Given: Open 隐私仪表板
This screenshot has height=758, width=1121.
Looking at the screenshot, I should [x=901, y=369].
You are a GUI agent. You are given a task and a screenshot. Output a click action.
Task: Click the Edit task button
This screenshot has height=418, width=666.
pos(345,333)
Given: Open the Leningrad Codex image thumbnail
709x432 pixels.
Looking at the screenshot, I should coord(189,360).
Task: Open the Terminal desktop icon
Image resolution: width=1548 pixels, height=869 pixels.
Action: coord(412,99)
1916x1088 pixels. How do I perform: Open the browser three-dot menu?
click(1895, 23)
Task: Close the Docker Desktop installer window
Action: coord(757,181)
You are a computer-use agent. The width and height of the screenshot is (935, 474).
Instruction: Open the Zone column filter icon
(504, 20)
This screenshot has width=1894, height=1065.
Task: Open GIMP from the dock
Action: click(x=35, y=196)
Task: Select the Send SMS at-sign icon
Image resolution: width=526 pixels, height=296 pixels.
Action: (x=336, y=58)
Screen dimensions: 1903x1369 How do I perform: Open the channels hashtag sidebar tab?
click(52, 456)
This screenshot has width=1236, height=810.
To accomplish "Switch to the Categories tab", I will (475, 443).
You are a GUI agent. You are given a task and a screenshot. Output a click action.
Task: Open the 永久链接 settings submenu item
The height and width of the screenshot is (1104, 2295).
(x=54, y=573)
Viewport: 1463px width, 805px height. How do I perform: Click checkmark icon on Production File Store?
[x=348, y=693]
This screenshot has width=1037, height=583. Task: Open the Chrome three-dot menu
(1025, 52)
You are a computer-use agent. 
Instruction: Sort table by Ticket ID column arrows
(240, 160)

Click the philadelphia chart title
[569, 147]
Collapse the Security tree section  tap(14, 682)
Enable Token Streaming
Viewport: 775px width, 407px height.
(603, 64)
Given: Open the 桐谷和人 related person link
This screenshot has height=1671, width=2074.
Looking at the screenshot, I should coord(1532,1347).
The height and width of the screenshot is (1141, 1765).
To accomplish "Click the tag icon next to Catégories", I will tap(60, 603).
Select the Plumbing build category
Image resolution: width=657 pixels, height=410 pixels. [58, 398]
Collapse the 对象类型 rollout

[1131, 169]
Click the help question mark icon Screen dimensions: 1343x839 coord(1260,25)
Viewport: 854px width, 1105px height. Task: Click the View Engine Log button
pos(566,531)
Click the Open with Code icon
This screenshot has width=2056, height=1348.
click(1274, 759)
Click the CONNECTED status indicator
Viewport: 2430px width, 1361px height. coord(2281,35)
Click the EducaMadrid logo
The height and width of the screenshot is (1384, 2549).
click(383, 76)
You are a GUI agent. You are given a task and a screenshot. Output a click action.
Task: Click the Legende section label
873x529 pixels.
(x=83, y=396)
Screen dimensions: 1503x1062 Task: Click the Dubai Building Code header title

PROBLEM REQUIREMENTS
Reproduce exactly every line between the line with "Task: Click the Legende section label" and the last line of the records above, both included.

OUTPUT OF THE EXERCISE
Task: Click the Legende section label
873x529 pixels.
(x=83, y=396)
Screen dimensions: 1503x1062 Task: Click the Dubai Building Code header title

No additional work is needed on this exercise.